### JOB ITEM
Reproduce the material word for word, starting at the line that contains "Describe the element" and ending at the end of the material. Leave the pictures out of your answer.

### DATA LISTING
-- Opening Marker --

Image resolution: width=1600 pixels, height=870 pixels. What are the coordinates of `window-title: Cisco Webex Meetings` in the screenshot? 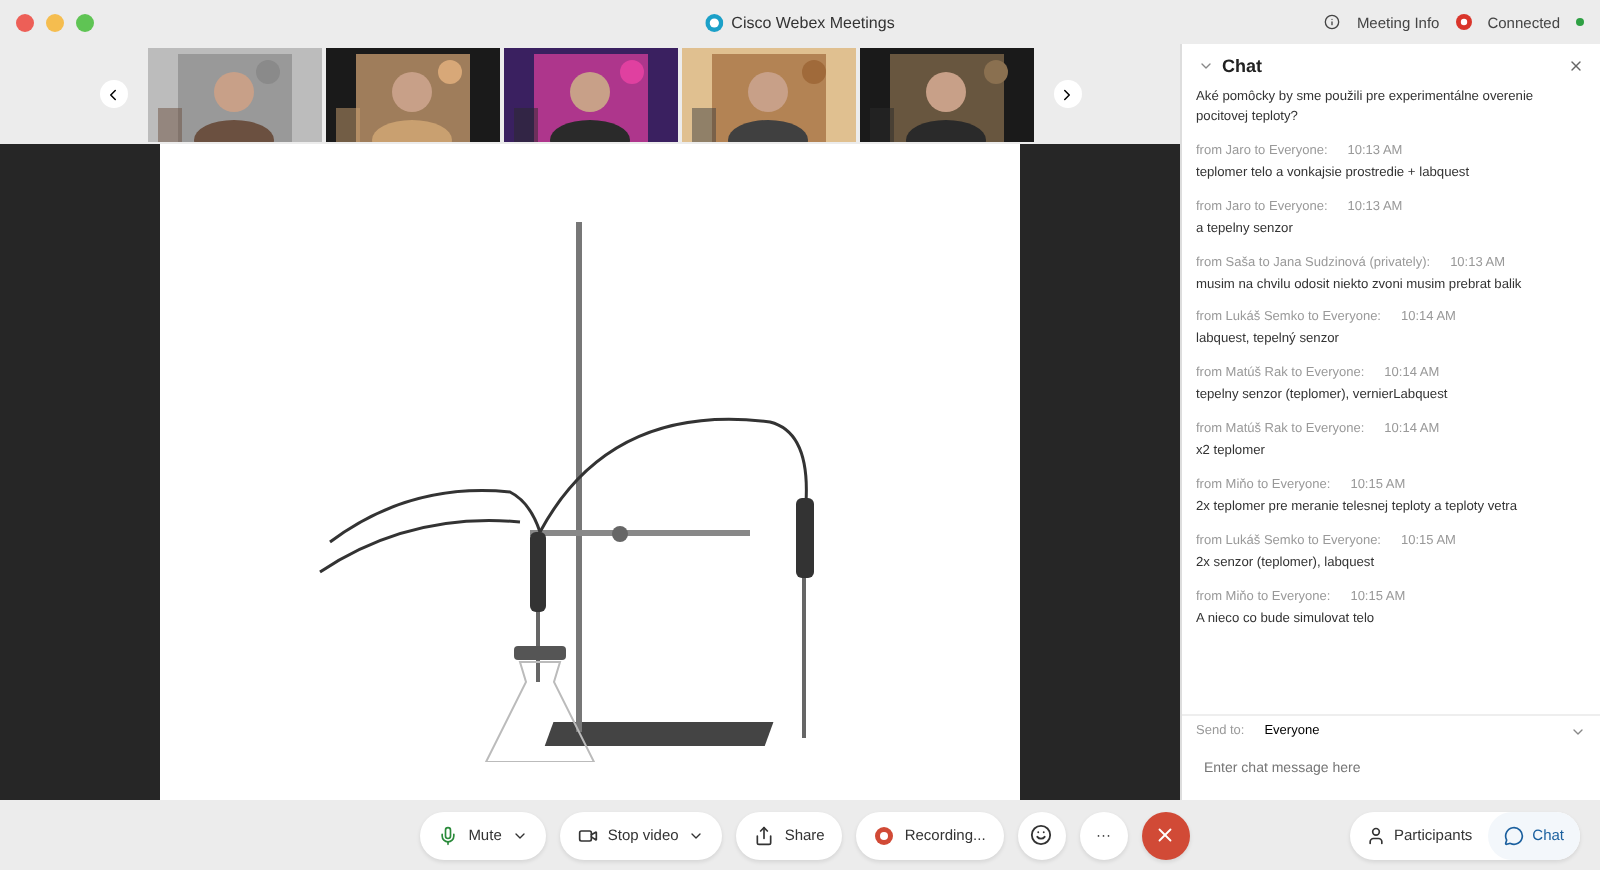 It's located at (813, 22).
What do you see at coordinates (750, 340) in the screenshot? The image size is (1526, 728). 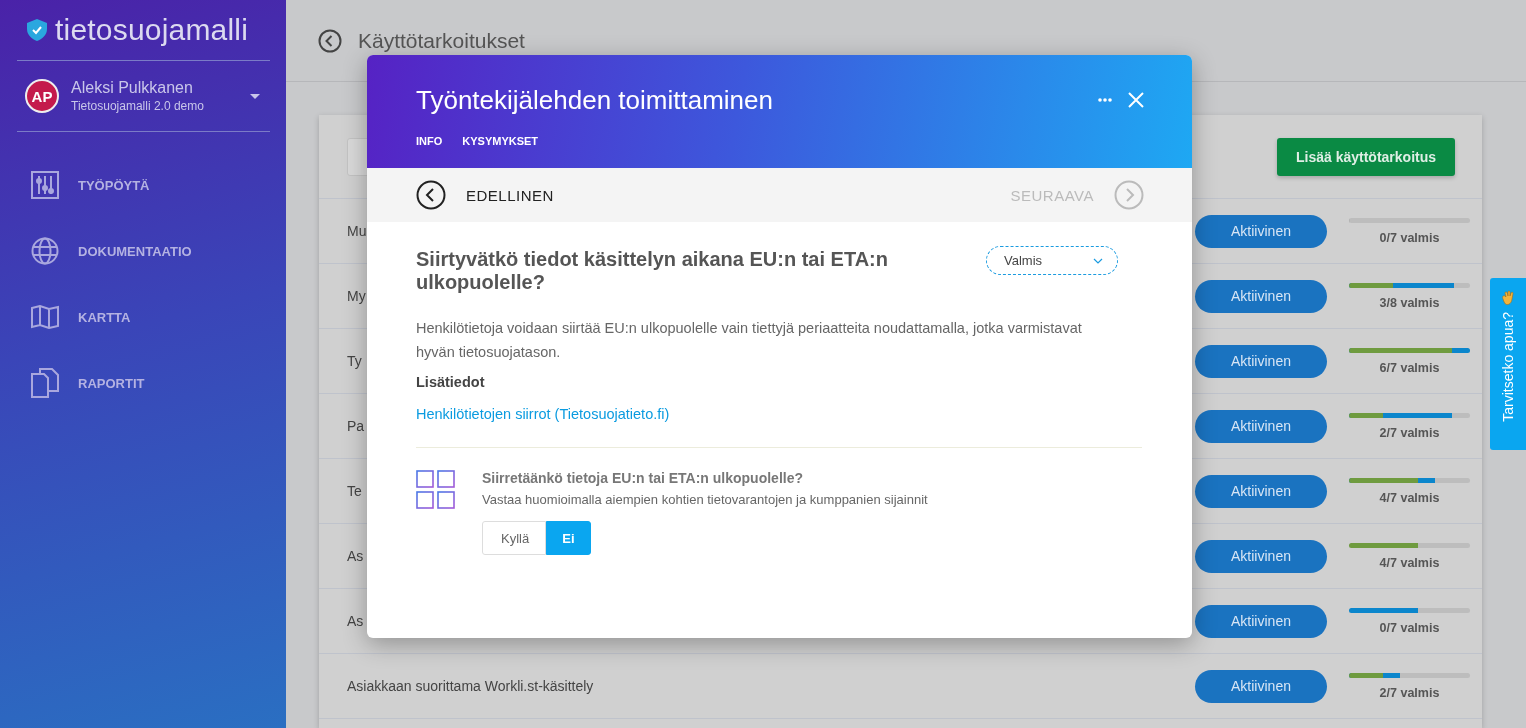 I see `description-text: Henkilötietoja voidaan siirtää EU:n ulkopuolelle vain tiettyjä periaatteita noudattamalla, jotka varmistavat hyvän tietosuojatason.` at bounding box center [750, 340].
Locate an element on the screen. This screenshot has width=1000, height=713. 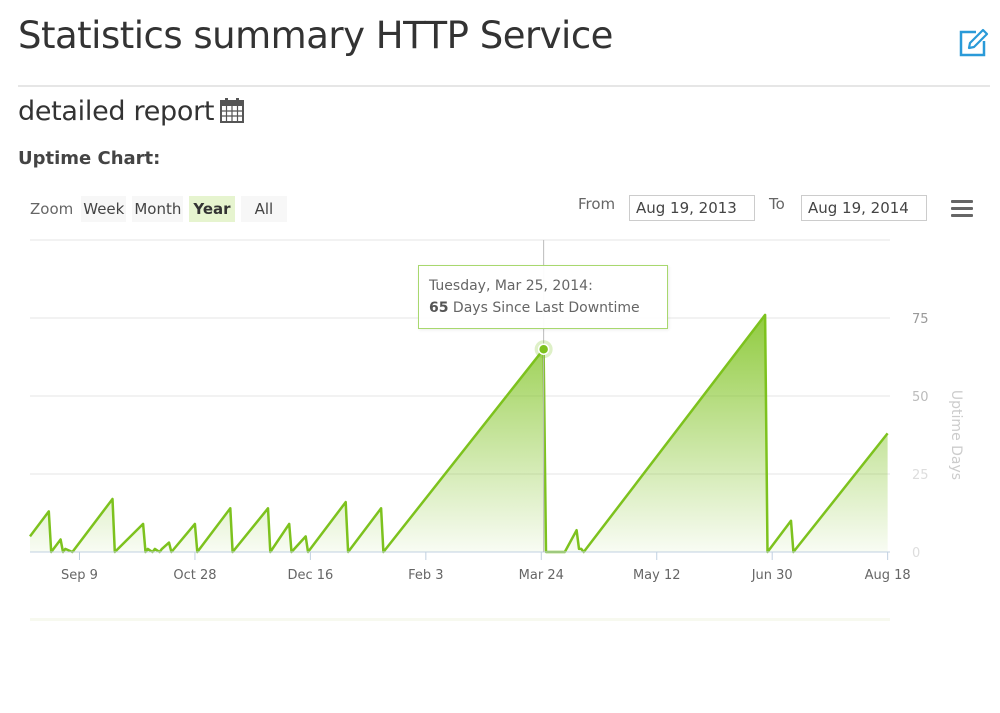
y-axis-title: Uptime Days is located at coordinates (956, 435).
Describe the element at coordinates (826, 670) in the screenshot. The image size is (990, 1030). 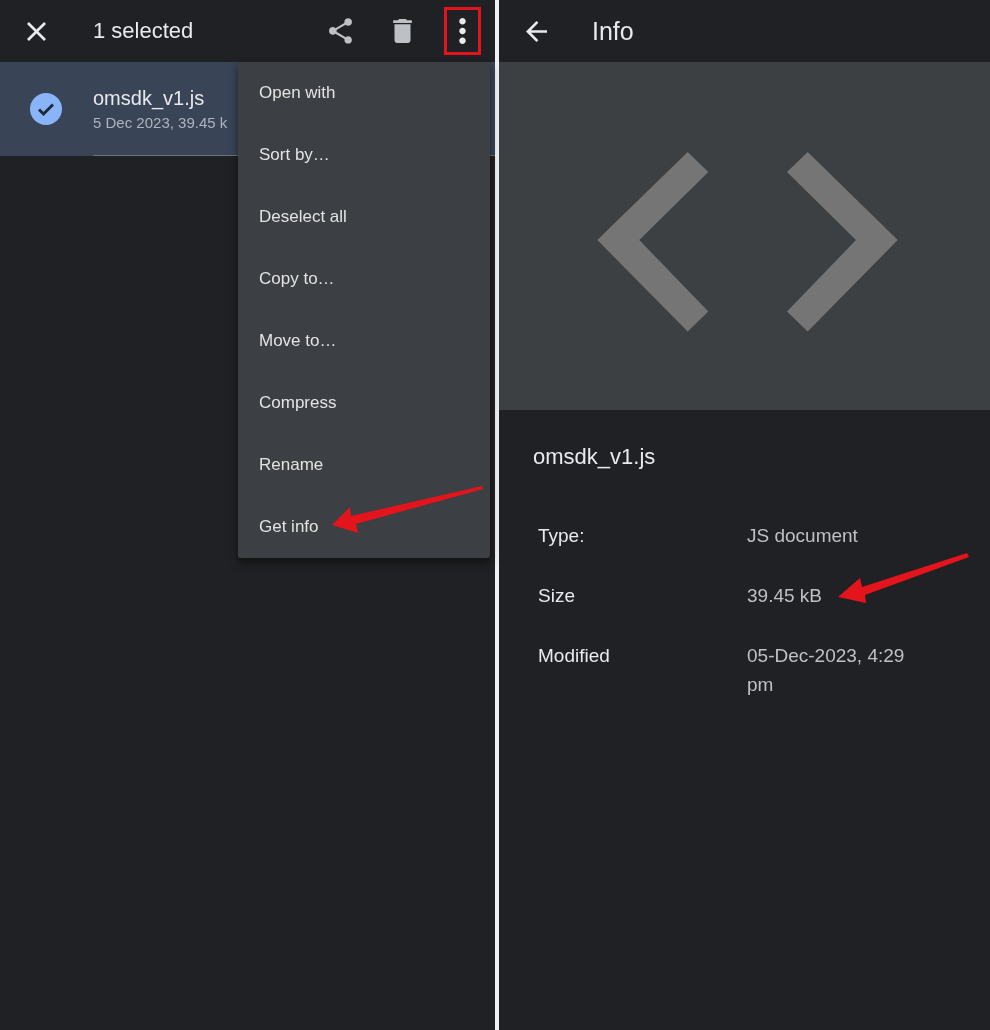
I see `property-value: 05-Dec-2023, 4:29 pm` at that location.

-- Closing Marker --

### RESULT
Describe the element at coordinates (826, 670) in the screenshot. The image size is (990, 1030). 
I see `property-value: 05-Dec-2023, 4:29 pm` at that location.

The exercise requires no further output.